→ **Textauszug**
┌──
Zusätzliche Staatsverschuldung wird als „Sondervermögen“ hingestellt. Das ist Schönfärberei hoch drei. Mehr noch, es ist politisch motivierte Betrügerei. Regierung, Parteien und Parlamentarier in Deutschland fügen der ohnehin schon zu hohen Staatsverschuldung weitere Möglichkeiten zur Kreditaufnahme hinzu, aber mit euphemistischer Bezeichnung verschleiert. Denn im Grundgesetz ist die staatliche Verschuldung begrenzt (Artikel 109 und 115). Beschlossen hat der Bundestag die Begrenzung 2009 und in Kraft gesetzt ist sie seit 2011. Sie läuft unter dem Namen „Schuldenbremse“. Demnach darf der Bund im Grundsatz jährlich höchstens 0,35 Prozent der Wirtschaftsleistung als neue Schulden aufnehmen. Diese Regel darf er nur bei außergewöhnlichen Notsituationen aussetzen. Eine solche Notsituation muss sich der Kontrolle des Staates entziehen und die staatliche Finanzlage erheblich beeinträchtigen. Von dieser Notfall-Regelung hat der Bund in den vergangenen Jahren häufiger Gebrauch gemacht.

Schlimm nur, die Pulle wird niemals leer

Die Schuldenbremse ist Politikern überaus lästig. Sehen sie doch ihre Aufgabe und Daseinsberechtigung vor allem darin, Geld auszugeben, das sie nicht haben, und für Zwecke, die nichts taugen. Oder weniger polemisch formuliert: für Zwecke, die in zu vielen Fällen unvernünftig sind oder nicht bewirken, was sie sollen, und daher Verschwendung bedeuten. In der Annahme, dem Publikum, also ihren Wählern damit zu gefallen, pflegen sie sich zu sonnen. Und das Wahlvolk lässt sich das gefallen, jedenfalls zu oft. Aber es scheint, als gefiele es ihm stets. So wird der Wunsch, die Schuldenbremse zu umgehen, übermächtig. So wird der Schluck aus der Schuldenpulle tiefer und tiefer. Schlimm nur, die Pulle wird niemals leer, sie hat keinen Boden – wie das sprichwörtliche Fass. Die Pulle heißt jetzt Sondervermögen.
└──
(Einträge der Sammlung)
┌──
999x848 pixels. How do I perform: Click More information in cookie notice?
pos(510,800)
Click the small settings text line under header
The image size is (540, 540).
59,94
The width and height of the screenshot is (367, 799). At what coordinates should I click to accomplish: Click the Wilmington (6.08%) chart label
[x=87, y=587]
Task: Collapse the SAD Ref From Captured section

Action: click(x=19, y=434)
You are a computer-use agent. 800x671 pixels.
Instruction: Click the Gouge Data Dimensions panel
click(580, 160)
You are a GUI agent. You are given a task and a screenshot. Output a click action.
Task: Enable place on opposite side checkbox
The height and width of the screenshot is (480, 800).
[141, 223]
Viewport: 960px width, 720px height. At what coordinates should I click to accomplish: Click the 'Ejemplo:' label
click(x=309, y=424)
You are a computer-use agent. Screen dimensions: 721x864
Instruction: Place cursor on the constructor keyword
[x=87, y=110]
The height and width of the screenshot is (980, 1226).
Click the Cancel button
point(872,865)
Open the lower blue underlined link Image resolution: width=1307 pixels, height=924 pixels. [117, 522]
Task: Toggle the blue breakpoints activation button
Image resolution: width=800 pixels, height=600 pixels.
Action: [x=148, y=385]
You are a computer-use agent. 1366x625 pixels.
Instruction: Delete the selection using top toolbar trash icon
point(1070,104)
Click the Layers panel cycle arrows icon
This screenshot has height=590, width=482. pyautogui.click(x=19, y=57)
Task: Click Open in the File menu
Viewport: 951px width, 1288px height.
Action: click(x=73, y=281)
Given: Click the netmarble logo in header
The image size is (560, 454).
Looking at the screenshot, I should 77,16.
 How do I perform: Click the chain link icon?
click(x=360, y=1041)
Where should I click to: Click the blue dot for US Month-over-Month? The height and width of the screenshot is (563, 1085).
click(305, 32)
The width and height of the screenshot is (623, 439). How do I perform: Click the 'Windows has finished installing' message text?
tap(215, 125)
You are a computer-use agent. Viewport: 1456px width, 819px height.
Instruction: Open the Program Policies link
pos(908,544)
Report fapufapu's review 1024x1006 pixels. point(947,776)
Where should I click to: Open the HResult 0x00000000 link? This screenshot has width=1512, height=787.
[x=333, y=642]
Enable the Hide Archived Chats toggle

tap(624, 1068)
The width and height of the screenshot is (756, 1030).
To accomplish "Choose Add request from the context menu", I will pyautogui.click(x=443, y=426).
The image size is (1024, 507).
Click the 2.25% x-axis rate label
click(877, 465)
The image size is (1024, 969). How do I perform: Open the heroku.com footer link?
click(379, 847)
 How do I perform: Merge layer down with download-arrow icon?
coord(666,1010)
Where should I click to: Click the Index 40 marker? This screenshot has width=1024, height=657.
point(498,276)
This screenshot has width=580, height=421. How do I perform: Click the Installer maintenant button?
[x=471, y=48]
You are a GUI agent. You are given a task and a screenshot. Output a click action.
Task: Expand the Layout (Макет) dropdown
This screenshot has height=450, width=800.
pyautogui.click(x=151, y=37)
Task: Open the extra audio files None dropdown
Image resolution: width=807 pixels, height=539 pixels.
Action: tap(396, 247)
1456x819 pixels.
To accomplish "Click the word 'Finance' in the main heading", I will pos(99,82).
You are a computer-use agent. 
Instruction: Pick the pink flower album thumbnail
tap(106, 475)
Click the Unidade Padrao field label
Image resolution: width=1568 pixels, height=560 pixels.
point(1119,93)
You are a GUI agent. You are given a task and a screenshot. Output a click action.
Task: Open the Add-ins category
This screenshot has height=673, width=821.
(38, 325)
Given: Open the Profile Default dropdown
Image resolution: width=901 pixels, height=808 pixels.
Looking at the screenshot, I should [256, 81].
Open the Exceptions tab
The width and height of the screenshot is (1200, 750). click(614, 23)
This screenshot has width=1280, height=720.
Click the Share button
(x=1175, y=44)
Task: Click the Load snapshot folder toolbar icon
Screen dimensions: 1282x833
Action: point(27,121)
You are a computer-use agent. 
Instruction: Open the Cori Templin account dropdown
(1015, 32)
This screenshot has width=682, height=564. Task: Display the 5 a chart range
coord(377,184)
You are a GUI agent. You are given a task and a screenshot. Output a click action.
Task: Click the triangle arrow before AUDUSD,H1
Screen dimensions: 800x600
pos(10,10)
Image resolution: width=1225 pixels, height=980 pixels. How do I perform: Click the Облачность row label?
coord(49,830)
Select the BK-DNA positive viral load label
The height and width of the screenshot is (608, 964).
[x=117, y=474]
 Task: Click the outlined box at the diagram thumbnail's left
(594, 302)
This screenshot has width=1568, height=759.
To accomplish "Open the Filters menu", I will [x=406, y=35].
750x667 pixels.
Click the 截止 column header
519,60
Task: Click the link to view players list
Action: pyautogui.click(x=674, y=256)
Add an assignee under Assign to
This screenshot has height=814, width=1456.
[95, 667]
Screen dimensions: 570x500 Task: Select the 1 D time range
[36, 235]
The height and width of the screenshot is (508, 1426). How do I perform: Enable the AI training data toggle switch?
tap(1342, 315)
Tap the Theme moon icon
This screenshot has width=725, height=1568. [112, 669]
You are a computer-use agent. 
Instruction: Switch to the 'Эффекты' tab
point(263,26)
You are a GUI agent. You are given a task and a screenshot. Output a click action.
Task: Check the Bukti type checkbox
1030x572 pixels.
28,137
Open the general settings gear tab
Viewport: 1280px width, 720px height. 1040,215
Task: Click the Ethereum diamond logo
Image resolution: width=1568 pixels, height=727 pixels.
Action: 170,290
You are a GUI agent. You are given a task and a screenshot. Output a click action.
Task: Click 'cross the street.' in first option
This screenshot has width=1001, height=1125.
└──
→ **Aufgabe A**
Seit welchem Jahr ist die Schuldenbremse laut dem Textauszug in Kraft?
→ **Aufgabe B**
Bearbeite im Textauszug alles von „Die Schuldenbremse ist“ bis hinunter zu „heißt jetzt Sondervermögen.“ und setze dabei „Stimmvolk“ an die Stelle von „Wahlvolk“.
→ **Aufgabe C**
Schreib den Textauszug über die Schuldenbremse nach seinem letzten Satz weiter.

→ **Antwort A**
Seit 2011.

→ **Antwort B**
Die Schuldenbremse ist Politikern überaus lästig. Sehen sie doch ihre Aufgabe und Daseinsberechtigung vor allem darin, Geld auszugeben, das sie nicht haben, und für Zwecke, die nichts taugen. Oder weniger polemisch formuliert: für Zwecke, die in zu vielen Fällen unvernünftig sind oder nicht bewirken, was sie sollen, und daher Verschwendung bedeuten. In der Annahme, dem Publikum, also ihren Wählern damit zu gefallen, pflegen sie sich zu sonnen. Und das Stimmvolk lässt sich das gefallen, jedenfalls zu oft. Aber es scheint, als gefiele es ihm stets. So wird der Wunsch, die Schuldenbremse zu umgehen, übermächtig. So wird der Schluck aus der Schuldenpulle tiefer und tiefer. Schlimm nur, die Pulle wird niemals leer, sie hat keinen Boden – wie das sprichwörtliche Fass. Die Pulle heißt jetzt Sondervermögen.

→ **Antwort C**
Dem Koma-Saufen schon gefährlich nah

Sondervermögen klingt nicht nach Saufen aus der Pulle, sondern freundlicher. Es vermittelt den Anschein, irgendwie staatserhaltend zu sein. In Wahrheit ist es politiker-erhaltend und kommt dem Koma-Saufen schon gefährlich nah. Sondervermögen sind für Politiker Rettungsanker. Sie werfen sie aus, wenn sie vor Aufgaben stehen, die sie verbockt haben oder die unverbockt zu bewältigen sind, die sich aber mit dem regulären Staatshaus finanziell nicht mehr bewältigen lassen – vermeintlich. Ohne diese Anker gefährden sie ihre Position, die eigene und die ihrer Partei. Also werfen sie sie.

Die 500 Milliarden Sonderverschuldung der Koalitions-Sondierer Merz und Klingbeil

Das ist jüngst wieder einmal geschehen. Friedrich Merz und Lars Klingbeil haben sich auf eine Sonderverschuldung („Sondervermögen“) von 500 Milliarden Euro geeinigt – Merz für die beiden Unionsparteien CDU und CSU, Klingbeil für die SPD. Die Einigung ist ein wesentlicher Bestandteil beim Sondieren für die Regierungskoalition, die beide Parteien nach der vorgezogenen Bundestagswahl vom 23. Februar anstreben. 100 der 500 Milliarden sollen die Bundesländer erhalten. Kommen soll das viele Geld aus zusätzlicher Kreditaufnahme am Kapitalmarkt ohne Schuldenbremse, verwendet werden soll es für das Verkehrs- und Energienetz, für Bildungs-, Betreuungs- und Wissenschaftseinrichtungen sowie für Krankenhäuser und Digitalisierung. Eingerichtet werden müssen Sondervermögen durch ein Gesetz. Um die Schuldenbremse zu umgehen, sind sie verfassungsfest zu machen. Dafür ist eine Zwei-Drittel-Mehrheit im Bundestag und im Bundesrat notwendig.

Jonglieren schon mit 900 Milliarden (und mehr)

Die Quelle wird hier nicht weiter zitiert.